• INSTRUCTIONS FOR THE TASK: Please give the lines below again exactly as they stand, from the one that contains "1335x504 pixels." up to and including the one that contains "the lock properties", leaving all pictures out.

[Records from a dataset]
[Start of section]
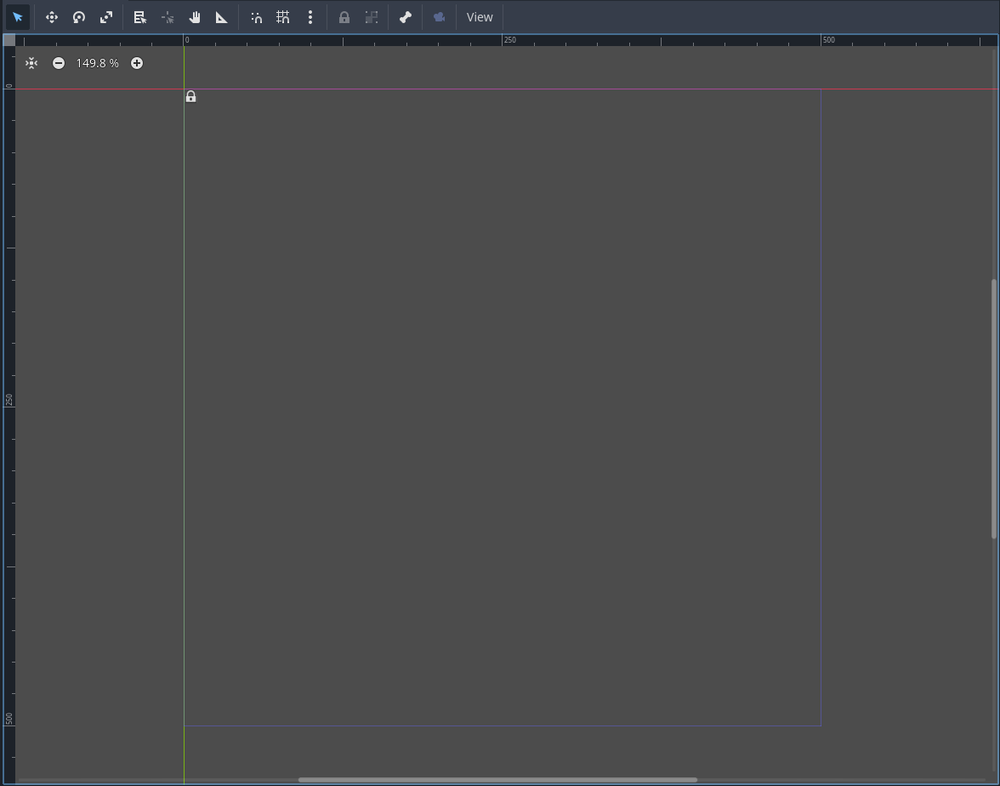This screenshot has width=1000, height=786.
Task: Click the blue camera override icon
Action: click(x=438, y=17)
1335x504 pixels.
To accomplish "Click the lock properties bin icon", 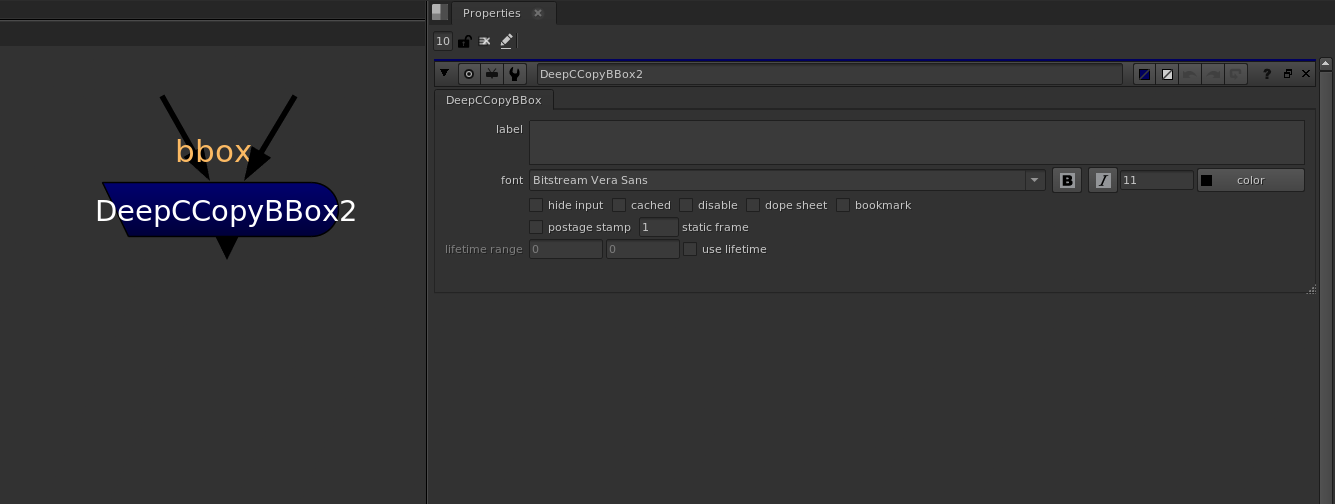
[End of section]
[Start of section]
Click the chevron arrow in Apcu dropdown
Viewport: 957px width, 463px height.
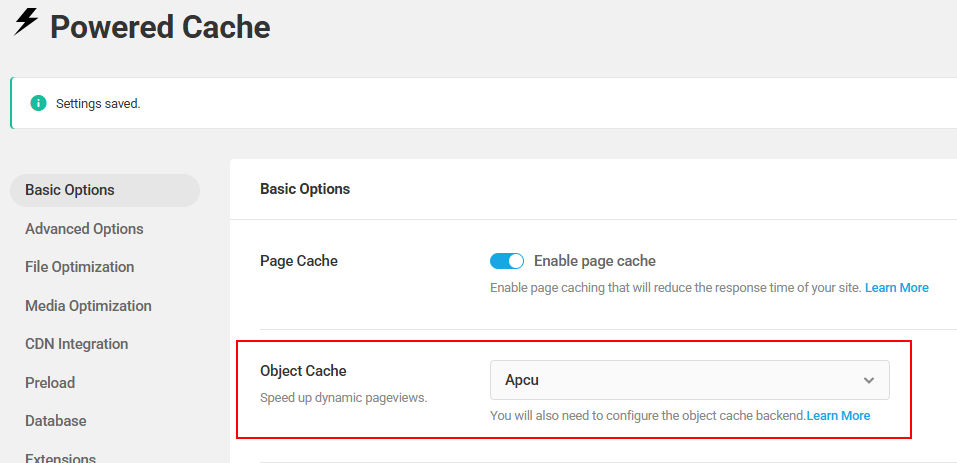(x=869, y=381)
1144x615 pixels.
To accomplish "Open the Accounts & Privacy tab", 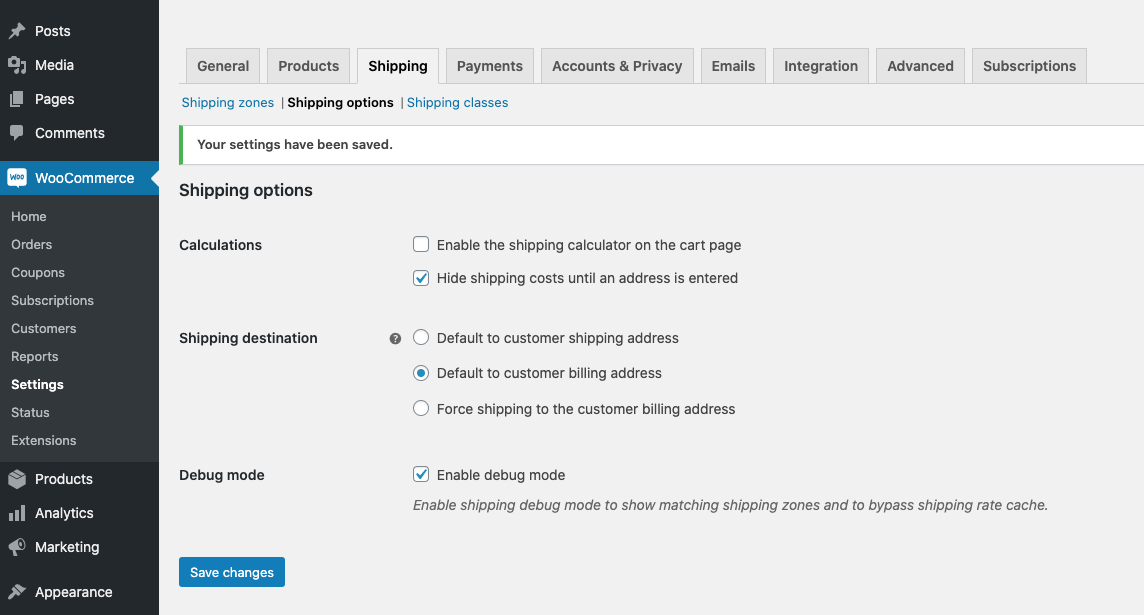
[End of section]
• ANSWER SPACE:
1335x504 pixels.
To accomplish "Click the lock properties bin icon", 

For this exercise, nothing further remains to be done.